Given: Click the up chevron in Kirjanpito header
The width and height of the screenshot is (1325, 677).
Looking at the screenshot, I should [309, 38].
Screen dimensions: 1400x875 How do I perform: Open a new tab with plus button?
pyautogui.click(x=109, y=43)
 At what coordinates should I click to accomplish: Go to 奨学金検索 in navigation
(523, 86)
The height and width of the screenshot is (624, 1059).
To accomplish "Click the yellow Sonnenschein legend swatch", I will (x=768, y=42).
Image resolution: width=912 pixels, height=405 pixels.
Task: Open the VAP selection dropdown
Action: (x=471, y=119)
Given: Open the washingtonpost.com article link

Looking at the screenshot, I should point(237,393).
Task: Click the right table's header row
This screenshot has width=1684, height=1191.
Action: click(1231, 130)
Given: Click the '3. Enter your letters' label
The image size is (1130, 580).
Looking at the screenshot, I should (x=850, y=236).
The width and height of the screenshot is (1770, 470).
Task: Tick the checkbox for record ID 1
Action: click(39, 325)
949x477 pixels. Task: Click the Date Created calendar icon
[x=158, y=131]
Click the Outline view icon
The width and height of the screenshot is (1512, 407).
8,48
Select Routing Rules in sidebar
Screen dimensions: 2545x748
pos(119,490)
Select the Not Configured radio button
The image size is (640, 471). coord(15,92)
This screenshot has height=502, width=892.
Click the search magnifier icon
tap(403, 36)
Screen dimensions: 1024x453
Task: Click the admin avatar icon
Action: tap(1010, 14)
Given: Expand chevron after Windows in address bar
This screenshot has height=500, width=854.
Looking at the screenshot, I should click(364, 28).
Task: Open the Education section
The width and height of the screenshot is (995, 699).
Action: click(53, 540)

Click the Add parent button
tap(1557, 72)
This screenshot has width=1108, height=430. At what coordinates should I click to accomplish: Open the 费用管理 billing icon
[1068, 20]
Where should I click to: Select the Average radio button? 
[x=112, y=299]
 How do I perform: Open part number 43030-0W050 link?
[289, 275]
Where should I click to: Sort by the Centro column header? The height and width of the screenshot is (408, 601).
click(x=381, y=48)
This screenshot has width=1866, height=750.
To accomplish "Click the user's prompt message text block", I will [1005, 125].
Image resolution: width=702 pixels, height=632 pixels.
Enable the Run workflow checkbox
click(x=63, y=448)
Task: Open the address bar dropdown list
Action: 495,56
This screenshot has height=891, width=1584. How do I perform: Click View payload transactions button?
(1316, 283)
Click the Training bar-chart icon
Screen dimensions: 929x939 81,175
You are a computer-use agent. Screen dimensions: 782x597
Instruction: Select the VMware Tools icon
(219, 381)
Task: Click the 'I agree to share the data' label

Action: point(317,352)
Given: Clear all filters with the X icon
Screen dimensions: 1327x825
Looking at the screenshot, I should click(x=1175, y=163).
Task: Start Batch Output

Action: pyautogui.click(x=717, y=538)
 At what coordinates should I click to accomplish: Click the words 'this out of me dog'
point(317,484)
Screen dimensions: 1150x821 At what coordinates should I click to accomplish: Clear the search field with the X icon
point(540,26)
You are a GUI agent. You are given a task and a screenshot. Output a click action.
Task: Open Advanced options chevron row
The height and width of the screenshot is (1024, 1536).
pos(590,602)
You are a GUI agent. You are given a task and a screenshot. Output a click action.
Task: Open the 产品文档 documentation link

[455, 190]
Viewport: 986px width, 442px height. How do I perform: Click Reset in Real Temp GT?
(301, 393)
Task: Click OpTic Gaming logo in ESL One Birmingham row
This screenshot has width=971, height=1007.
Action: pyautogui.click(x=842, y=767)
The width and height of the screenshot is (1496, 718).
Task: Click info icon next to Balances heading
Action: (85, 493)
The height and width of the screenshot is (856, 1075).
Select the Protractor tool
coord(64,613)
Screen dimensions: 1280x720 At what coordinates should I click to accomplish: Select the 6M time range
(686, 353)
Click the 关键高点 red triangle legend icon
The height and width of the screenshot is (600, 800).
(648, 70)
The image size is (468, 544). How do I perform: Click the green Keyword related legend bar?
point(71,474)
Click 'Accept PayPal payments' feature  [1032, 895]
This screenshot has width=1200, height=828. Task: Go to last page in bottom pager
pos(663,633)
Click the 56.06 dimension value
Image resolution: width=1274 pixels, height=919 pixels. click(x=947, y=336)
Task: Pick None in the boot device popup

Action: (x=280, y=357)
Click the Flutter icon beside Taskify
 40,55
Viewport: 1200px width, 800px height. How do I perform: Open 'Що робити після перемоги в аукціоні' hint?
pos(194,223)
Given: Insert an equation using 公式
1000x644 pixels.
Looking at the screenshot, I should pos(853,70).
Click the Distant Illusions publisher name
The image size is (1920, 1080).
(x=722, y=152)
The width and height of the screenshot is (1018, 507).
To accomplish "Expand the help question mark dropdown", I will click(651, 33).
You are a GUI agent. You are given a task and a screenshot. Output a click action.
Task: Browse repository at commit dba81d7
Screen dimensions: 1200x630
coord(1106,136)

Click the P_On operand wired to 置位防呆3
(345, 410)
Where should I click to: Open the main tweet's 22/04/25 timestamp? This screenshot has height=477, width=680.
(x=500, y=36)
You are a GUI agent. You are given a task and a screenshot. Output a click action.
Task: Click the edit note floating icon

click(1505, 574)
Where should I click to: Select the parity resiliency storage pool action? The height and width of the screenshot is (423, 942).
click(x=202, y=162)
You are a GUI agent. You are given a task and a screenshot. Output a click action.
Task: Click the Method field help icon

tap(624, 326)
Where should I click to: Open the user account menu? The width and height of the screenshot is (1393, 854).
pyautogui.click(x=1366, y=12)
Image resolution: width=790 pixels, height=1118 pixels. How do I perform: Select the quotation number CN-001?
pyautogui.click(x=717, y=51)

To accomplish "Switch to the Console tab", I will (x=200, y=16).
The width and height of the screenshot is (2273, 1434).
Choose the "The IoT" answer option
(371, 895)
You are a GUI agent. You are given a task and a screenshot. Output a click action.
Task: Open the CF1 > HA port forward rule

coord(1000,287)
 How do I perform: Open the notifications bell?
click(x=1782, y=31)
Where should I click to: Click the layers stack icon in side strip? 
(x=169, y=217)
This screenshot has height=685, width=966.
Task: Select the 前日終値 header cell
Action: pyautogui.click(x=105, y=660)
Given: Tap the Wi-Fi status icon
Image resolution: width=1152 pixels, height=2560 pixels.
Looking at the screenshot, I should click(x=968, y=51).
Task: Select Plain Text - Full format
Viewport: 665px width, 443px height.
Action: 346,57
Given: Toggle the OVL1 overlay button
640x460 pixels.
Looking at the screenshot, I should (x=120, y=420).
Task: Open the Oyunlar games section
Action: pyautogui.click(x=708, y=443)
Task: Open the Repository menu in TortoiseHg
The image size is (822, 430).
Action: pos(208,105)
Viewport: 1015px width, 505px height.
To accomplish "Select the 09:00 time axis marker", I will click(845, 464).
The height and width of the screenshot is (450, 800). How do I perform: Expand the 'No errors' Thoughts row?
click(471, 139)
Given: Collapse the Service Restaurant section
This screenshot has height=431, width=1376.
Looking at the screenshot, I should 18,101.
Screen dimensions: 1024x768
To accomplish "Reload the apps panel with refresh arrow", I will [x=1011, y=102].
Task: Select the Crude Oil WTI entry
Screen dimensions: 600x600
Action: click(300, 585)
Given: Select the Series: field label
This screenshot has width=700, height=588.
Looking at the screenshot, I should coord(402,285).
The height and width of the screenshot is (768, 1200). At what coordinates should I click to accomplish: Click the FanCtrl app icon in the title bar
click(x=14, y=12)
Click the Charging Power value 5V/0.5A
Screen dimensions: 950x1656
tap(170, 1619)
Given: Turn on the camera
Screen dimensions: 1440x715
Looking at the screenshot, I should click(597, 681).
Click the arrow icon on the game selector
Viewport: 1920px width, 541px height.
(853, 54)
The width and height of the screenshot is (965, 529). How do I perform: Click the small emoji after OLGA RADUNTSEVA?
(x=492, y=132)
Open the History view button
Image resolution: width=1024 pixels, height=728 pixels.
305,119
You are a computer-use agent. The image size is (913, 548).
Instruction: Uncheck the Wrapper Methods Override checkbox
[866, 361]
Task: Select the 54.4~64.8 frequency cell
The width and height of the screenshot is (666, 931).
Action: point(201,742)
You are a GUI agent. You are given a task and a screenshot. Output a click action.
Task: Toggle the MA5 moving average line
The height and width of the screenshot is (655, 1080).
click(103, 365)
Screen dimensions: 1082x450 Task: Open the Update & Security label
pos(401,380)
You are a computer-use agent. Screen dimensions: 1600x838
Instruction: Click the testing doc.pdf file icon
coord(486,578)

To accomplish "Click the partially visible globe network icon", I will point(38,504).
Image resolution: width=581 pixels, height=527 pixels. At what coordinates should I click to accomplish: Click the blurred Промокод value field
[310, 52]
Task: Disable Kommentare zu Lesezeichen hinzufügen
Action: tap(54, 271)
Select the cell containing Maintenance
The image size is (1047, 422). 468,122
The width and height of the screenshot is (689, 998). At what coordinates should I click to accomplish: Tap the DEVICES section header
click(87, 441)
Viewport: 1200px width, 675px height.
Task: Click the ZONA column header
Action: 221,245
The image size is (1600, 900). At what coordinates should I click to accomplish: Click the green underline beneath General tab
_ _ _ _ _
[TASK REQUIREMENTS]: Transcribe each line of the data above, unaltered, from the one where "The width and height of the screenshot is (1325, 677)." appears to the one where "The height and width of the screenshot is (624, 1059)." appears, inclusive of both.

[REPLY TO THE EXERCISE]:
The width and height of the screenshot is (1325, 677).
Looking at the screenshot, I should [309, 38].
Screen dimensions: 1400x875 How do I perform: Open a new tab with plus button?
pyautogui.click(x=109, y=43)
 At what coordinates should I click to accomplish: Go to 奨学金検索 in navigation
(523, 86)
The height and width of the screenshot is (624, 1059).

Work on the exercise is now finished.